═══ Data for this exercise

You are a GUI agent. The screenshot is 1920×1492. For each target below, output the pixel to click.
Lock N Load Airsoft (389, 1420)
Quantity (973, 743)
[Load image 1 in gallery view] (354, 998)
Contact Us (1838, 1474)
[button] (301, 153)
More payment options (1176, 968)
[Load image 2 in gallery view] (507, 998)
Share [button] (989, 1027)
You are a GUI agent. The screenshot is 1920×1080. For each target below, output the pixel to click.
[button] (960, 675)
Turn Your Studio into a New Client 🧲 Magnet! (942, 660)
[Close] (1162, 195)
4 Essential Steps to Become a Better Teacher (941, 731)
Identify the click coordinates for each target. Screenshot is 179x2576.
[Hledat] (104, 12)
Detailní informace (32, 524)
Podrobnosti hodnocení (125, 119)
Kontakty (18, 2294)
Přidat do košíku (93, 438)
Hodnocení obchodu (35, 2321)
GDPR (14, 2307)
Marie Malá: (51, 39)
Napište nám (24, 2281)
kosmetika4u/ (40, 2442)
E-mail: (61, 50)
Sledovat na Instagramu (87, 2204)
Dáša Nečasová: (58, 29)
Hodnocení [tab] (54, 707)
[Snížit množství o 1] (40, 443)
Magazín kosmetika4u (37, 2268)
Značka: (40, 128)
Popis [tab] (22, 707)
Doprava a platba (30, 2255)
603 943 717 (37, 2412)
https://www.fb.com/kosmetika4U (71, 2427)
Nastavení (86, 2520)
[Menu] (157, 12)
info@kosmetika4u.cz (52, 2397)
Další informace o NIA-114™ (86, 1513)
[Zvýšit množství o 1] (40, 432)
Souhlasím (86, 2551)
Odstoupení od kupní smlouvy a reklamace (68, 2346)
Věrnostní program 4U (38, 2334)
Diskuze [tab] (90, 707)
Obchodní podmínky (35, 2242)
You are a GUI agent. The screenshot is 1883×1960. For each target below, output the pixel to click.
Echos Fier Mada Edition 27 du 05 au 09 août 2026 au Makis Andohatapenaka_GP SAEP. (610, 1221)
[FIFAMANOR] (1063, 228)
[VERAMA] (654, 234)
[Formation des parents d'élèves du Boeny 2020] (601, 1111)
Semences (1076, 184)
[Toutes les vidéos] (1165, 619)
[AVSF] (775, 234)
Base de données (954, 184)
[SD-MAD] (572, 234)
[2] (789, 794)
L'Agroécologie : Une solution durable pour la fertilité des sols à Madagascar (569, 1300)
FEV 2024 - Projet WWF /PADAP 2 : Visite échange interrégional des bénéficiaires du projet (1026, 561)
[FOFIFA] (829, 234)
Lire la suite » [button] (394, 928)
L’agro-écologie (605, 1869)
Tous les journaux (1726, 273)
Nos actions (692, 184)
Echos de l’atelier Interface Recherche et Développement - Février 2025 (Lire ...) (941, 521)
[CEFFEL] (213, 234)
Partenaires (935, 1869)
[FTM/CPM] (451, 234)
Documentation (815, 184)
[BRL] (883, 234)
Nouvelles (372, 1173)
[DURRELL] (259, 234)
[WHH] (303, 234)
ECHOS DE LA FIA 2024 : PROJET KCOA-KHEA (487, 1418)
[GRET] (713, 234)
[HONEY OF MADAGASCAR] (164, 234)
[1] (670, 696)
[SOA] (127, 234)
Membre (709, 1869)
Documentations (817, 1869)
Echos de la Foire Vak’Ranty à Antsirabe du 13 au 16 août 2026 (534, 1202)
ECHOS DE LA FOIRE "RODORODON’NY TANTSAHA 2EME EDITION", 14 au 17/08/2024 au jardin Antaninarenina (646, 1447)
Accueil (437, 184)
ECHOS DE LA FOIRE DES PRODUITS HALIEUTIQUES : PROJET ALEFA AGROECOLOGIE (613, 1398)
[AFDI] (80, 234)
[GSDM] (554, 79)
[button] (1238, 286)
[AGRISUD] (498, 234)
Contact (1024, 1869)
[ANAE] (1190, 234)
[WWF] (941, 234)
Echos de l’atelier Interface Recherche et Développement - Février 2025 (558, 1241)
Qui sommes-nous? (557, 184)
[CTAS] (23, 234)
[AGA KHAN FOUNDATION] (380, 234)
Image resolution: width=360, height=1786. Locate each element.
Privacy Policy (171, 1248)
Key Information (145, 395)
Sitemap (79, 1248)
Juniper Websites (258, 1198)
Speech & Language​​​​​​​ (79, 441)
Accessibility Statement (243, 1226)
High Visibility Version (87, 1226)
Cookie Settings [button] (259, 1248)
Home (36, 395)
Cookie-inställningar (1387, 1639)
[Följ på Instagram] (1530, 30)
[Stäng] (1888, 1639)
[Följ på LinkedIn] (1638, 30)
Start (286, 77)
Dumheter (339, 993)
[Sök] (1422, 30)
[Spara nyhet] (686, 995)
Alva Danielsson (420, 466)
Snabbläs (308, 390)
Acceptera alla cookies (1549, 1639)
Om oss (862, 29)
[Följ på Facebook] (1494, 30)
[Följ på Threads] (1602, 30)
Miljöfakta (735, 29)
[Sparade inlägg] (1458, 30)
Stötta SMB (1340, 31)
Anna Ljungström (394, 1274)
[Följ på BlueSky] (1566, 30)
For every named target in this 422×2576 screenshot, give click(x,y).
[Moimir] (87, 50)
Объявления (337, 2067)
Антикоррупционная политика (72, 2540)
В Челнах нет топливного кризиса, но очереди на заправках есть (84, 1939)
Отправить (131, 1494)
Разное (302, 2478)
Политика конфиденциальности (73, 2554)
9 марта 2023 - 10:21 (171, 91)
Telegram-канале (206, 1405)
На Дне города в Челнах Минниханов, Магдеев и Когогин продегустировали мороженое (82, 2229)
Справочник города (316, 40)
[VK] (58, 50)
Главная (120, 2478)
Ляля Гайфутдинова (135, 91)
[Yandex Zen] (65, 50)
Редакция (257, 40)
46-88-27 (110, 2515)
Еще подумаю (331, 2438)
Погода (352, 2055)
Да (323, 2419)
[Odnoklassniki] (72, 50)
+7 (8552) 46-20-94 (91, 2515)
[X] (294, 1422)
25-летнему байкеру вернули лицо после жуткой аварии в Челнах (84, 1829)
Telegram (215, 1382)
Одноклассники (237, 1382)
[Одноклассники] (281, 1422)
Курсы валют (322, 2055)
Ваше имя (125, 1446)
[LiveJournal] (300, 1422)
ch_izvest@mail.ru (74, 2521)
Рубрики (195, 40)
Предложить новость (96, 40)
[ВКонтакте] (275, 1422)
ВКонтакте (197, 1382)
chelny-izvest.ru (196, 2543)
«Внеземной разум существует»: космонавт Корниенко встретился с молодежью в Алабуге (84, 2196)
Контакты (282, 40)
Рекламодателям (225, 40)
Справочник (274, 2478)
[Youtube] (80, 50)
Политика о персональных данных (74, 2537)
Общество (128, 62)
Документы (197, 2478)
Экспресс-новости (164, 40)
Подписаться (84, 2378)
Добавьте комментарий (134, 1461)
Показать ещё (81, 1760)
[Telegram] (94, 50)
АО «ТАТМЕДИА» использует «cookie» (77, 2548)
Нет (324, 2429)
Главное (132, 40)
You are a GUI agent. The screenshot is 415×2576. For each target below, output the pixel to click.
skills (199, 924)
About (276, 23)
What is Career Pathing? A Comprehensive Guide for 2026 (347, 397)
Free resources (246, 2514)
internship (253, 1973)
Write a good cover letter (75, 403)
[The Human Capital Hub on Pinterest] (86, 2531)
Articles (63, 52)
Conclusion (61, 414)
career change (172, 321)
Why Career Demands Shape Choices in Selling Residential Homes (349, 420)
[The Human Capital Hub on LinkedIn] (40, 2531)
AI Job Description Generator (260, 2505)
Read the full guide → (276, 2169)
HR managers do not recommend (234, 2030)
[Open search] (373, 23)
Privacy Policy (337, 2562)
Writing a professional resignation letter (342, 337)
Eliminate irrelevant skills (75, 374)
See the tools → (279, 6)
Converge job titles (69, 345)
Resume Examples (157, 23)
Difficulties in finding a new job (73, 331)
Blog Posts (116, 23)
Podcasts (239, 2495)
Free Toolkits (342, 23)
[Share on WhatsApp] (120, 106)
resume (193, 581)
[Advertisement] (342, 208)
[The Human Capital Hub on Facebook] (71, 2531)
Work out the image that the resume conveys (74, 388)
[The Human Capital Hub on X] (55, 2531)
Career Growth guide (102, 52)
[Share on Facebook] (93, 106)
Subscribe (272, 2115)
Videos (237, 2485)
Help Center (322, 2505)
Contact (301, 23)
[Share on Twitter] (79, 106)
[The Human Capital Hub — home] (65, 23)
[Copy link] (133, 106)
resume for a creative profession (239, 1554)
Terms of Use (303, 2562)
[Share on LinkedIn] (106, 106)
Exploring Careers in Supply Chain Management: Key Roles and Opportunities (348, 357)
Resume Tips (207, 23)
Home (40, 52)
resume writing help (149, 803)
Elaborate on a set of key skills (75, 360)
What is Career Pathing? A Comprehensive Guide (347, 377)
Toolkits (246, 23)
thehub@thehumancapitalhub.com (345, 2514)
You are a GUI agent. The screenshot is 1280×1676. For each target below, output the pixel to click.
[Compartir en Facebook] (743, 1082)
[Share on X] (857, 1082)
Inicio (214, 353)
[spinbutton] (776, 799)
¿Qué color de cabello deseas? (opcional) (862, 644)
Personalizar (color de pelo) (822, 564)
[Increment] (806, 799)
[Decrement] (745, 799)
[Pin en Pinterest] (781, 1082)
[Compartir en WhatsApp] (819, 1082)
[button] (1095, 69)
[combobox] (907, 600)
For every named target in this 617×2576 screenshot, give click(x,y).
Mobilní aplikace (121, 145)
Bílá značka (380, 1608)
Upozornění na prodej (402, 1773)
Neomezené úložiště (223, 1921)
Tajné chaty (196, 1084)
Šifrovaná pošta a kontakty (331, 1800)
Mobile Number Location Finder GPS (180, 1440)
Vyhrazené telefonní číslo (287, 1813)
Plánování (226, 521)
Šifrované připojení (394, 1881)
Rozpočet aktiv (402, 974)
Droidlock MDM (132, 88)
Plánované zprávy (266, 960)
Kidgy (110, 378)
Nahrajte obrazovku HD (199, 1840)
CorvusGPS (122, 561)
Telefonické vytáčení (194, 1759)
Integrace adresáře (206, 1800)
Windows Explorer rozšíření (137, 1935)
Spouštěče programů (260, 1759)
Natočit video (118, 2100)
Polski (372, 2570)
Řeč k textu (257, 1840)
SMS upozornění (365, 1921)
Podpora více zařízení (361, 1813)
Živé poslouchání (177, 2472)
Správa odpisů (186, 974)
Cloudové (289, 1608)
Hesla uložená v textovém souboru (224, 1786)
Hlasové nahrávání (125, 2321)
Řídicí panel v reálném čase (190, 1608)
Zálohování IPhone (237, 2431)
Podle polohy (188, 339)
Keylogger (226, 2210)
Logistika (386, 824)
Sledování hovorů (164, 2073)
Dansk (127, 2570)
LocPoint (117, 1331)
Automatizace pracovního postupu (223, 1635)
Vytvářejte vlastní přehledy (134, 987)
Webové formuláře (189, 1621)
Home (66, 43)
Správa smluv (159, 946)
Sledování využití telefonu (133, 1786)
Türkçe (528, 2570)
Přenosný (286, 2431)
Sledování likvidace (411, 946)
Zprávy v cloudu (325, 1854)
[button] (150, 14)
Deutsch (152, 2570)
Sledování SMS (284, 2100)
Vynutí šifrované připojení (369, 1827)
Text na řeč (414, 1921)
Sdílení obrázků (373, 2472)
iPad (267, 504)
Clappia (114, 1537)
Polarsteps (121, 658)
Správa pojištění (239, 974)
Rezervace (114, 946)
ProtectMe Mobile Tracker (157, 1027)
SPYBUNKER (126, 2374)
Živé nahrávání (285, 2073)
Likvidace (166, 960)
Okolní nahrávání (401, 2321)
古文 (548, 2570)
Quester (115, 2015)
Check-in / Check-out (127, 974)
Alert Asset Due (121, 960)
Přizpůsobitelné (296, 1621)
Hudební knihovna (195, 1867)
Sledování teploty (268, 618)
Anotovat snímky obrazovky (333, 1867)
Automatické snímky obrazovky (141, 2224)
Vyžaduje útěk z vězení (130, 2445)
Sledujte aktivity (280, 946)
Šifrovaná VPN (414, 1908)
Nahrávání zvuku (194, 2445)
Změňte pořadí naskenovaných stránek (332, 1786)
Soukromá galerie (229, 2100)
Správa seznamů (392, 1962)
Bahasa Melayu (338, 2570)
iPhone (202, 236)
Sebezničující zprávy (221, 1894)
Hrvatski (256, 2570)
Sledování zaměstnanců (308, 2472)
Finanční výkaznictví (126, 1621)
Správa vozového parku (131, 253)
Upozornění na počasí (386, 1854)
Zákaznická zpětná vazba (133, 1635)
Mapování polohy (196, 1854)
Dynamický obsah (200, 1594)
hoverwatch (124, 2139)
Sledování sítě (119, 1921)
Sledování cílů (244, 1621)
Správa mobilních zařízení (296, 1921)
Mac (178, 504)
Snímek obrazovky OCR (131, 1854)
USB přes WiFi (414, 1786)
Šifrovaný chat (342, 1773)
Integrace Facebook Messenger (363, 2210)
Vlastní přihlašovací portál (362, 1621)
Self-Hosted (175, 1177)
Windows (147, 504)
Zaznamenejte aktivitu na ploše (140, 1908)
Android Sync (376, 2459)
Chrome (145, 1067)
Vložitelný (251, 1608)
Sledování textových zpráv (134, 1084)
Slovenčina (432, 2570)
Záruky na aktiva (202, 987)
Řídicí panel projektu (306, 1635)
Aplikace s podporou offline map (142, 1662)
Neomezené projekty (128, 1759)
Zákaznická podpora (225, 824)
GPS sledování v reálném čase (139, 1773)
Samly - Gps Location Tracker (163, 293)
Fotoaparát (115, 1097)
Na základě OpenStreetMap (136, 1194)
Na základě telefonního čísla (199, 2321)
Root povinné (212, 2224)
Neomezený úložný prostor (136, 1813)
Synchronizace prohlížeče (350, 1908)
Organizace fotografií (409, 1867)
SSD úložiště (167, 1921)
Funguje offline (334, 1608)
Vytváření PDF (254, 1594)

══════

Task brief
Determine the number of lines in the data that contain "panel" as a word or string, and state only that number.

Response
2